There are just 10 “moving” parts to a standard desktop or tower PC. A laptop has exactly the same parts (if you exclude the “built-in” screen, keyboard and glidepad)only miniaturized and squeezed into a much smaller case.
The Ten Parts
1. Motherboard, system or mainboard. This is a big circuit board with various “slots” and “sockets” that holds the rest of the parts.
2. CPU or “central processor unit” is the main “chip” inside. It’s the brain of the computer.
3. RAM or “Random Access Memory” comes in “sticks”. RAM acts data holding tanks for the CPU. The more RAM the a computer has; the faster it can operate. Is a view of the RAM installed in a computer.
Expansion Cards is any type of computer circuit card that inserted into the motherboard. This may include Video or Graphic, Sound, Network or Modem.
4. Audio or Sound card. Most modern units have an “onboard” system (see motherboard picture above) that is built into the motherboard. However, replacement and upgrade cards are available.
5. Video or Graphic card. Like sound cards, most computers have “onboard” systems that are built-in. But replacement and upgrade cards are available for special functions like high power video games or digitally record your favorite TV shows like a Tivo.

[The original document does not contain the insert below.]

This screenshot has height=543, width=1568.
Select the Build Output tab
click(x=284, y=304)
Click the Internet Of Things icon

6. Modem cards (not to be confused with cable modems) are still used for dial-up Internet connections but are slowly being replaced with faster DSL and broadband connections.

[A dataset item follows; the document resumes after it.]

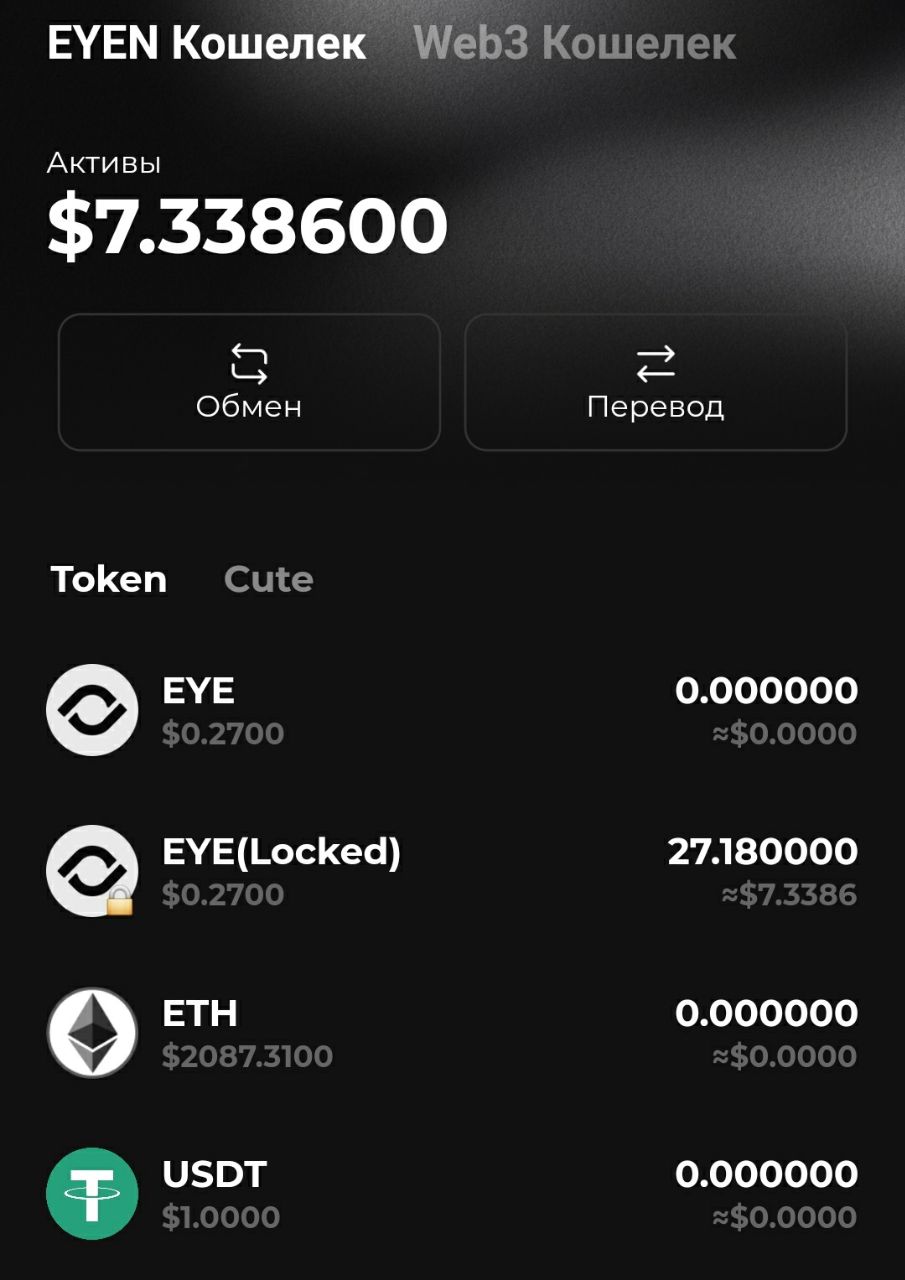Open the Перевод transfer button
The width and height of the screenshot is (905, 1280).
(x=656, y=382)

7. Network cards are for all Ethernet(wired networks) or broadband and DSL Internet connections (either high-speed cable or phone lines). These cards are part of any wired network.
8. The Hard Drive is the central storage unit for computer. It holds operating systems, motherboard/card software (drivers), applications and other programs. Here is an image of a hard drive in a computer case.
9. CD/DVD Drives have become the primary “removable” storage devices replacing the venerable floppy drive.
10. Floppy Drives, while being phased out, have been the standard since the beginning of personal computers. Many models still use them as the secondary boot device.
Here is an image of floppy drives down thru history
- From left to right:
- Qume D/T 8, 8 inch drive, 1.2 MB. Made in 1980.
- Tandon TM 100-2A , 5 1/4 inch drive, 360 KB. Made in 1983.
- Sony MPF920, 3 1/2 inch drive, 1.4 MB. Made in 2004.
11. Case and Power Supply Unit. So, I said ten, but from my point of view, a good power supply unit or PSU and case are some of the most important components in a computer.
A failing power supply unit the computer simply will not boot or run improperly damaging other devices. Your motherboard or CPU may burn out sooner than expected or suffer power fluctuations.
- a. You can see the Power Supply Unit at the back of the case: it’s the “fan” where the main power cord outlet is set. The PSU has two main jobs: provide juice to all the components inside the case and use its’ fan to keep things cool.
- b. The “Case” is usually the “white box” or “black box” or “grey box” everything sets in. Some cases are simple to open. Still others are like trying to untie a Gordian knot. And laptops should only be opened with instructions from repair professionals.
- c. Cables are the most often “forgotten” part in a PC. The multi-color power cables connect the power supply unit to the motherboard and other devices. And while the flat grey data cables run from the motherboard to the floppy, CD/DVD, hard drives
See, I told you, just ten simple, little parts. Well maybe a bit more than ten but most of which you already knew about or have used.
By understanding the basic functions of those parts and applying a little common sense with a wee bit of how-to knowledge, you can effectively uncover and fix most of the problems that are plaguing your PC.